To highlight the lack of structured AI education in internal medicine clerkships and propose a framework for integrating AI literacy into medical training, emphasizing the need for structured education.
Approach:
Survey Analysis: A nationally representative survey of 114 internal medicine clerkship directors was conducted to assess the state of AI education in clerkships.
Competency-Based Framework: Proposes applying a competency-based medical education (CBME) framework to define AI literacy for educators and develop durable AI skills.
Key Findings:
Despite recognizing the importance of AI, no clerkship reported structured teaching on AI use in their curriculum.

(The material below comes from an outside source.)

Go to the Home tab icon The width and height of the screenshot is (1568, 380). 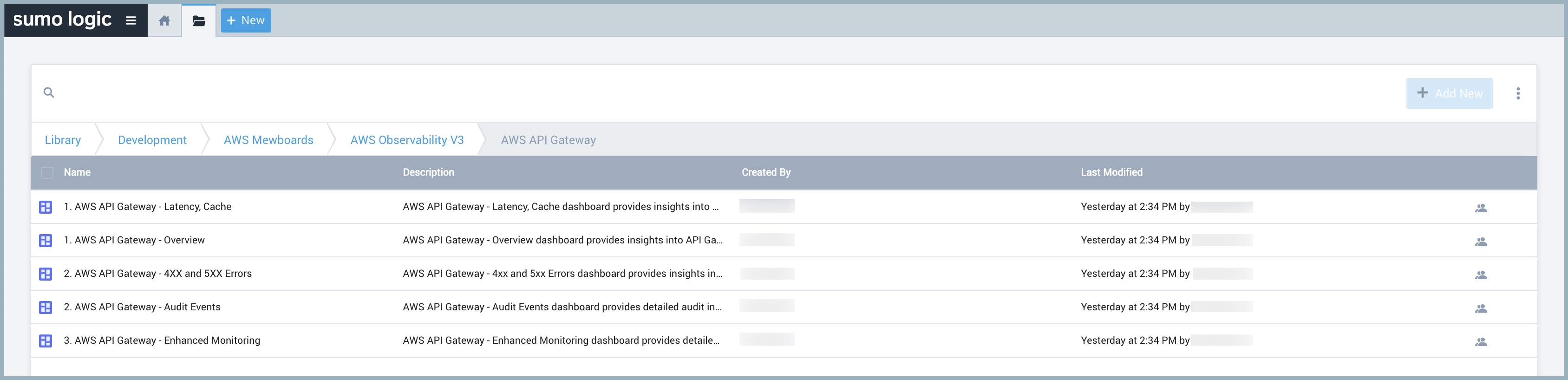pos(164,21)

Over 40% of medical students use generative AI weekly, with nearly half preferring ChatGPT over attending physicians.
Barriers to teaching AI include faculty knowledge gaps, with 84% of faculty and 75% of clerkship directors lacking adequate training.
Interpretation:
Current educational frameworks must adapt to include AI competencies.
Limitations:
The survey reflects a snapshot in time and may not capture the rapidly evolving landscape of AI in medical education.
Responses may not represent all medical schools or clerkships across the country, and the survey had an 80% response rate.
Conclusion:
Defining basic AI literacy and integrating it into clerkship curricula is necessary to prepare future physicians for AI-augmented clinical practice.